Dinsdag landde ons vliegtuig uit tropisch Suriname in de sneeuw op Schiphol. We wisten beschamend weinig van dit prachtige land vol natuurschoon en relaxte mensen. We spraken mensen aan in het Engels, tot het doordrong dat Nederlands toch echt de officiële voertaal is. Ik heb zes jaar geschiedenis gehad, maar aan ons koloniale verleden werden weinig woorden vuil gemaakt. Balkenende roemde in 2006 onze VOC-mentaliteit, waarmee hij de Surinaamse gemeenschap enorm schoffeerde. De VOC verhandelde een miljoen slaven in Azië en de West-Indische compagnie haalde meer dan 550.000 slaven naar het Caraïbisch gebied. Op de paar plantages die nog in gebruik zijn voor toerisme en de lokale markt, komen deze getallen tot leven. Het werk op de plantages was immens zwaar en de straffen waren walgelijk. Onze gids vertelt dat het slavernijverleden een diep trauma is, maar dat hij zich liever op de toekomst richt: ‘Jullie horen alleen negatieve dingen over Suriname. Over Bouterse en drugs. Maar we zijn ook levensgenieters. We houden van hangmatteren, Parboreren (bier drinken) en praten. Als ik jullie fooi krijg, ga ik feesten tot het op is, daarna ga ik weer aan het werk’, zegt hij met zijn typisch Surinaamse schaterlach.

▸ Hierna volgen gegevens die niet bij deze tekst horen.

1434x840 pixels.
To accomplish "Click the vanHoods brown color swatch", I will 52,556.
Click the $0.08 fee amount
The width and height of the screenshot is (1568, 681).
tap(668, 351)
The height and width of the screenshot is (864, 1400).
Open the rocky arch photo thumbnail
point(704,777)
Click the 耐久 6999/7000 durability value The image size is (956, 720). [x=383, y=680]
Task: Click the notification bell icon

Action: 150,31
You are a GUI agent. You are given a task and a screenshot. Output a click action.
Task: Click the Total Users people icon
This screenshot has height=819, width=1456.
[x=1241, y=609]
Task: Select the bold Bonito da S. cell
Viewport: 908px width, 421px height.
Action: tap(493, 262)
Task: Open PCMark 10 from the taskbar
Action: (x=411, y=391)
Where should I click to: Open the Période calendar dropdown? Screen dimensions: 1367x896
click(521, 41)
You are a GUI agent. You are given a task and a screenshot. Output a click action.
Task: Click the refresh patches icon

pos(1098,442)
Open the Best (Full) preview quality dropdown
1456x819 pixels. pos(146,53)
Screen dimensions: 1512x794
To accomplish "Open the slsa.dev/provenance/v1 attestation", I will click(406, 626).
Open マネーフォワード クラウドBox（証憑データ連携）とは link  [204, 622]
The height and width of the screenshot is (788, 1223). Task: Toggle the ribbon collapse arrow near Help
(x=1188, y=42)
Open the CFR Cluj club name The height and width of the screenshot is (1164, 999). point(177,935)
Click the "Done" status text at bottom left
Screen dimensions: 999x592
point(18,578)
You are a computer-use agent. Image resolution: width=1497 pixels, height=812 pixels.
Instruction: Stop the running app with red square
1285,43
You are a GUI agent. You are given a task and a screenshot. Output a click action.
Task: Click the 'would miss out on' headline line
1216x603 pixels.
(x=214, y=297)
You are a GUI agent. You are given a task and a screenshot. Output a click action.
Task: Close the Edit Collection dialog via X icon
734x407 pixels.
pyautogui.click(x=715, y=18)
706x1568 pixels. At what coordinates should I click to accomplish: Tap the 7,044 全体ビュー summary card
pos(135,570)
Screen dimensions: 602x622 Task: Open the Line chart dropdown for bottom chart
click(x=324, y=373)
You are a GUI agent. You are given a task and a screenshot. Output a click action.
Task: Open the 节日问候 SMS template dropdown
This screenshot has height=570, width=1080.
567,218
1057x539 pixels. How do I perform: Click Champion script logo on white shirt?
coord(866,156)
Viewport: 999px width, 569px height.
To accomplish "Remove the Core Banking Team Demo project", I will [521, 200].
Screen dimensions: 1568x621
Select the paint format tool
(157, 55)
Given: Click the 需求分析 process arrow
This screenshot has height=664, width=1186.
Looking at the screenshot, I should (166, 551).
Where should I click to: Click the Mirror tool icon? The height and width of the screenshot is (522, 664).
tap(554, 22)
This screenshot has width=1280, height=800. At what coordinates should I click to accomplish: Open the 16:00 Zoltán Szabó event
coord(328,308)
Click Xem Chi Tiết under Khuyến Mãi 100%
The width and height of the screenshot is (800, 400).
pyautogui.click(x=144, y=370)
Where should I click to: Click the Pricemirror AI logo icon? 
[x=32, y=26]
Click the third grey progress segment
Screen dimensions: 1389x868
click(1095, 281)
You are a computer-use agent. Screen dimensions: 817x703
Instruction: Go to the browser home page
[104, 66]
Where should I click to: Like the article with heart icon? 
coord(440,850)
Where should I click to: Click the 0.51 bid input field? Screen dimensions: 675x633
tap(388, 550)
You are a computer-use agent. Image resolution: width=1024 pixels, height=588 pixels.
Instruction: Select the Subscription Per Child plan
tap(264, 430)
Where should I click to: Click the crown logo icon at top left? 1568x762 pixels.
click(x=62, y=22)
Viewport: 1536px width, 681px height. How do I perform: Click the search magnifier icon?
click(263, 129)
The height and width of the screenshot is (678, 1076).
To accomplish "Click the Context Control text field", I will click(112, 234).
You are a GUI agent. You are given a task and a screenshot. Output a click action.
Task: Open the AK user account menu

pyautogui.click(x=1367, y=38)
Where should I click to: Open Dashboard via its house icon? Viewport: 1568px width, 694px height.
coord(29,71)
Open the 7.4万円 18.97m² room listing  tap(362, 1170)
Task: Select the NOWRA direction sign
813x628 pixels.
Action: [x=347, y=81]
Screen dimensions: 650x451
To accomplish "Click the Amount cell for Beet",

Op een dag raken we in gesprek met een groep Parborerende, oudere mannen die PSV-Emmen kijken onder een boom. Ze werkten hun hele leven in Nederland en wonen nu weer in Suriname.
‘Waar wonen jullie in Nederland’, vraagt er een. ‘In de Achterhoek’, zegt Boer, ‘Dat is in het oosten.’
‘Ja tuurlijk, dat ken ik’, zegt de man, ‘Mijn neef woont in Doetinchem, het vriest er 7 graden en In Friesland schaatsen ze.’
In 2020 komt er een grote overzichtstentoonstelling over Suriname naar Nederland. Verplichte kost, zeker voor Balkenende.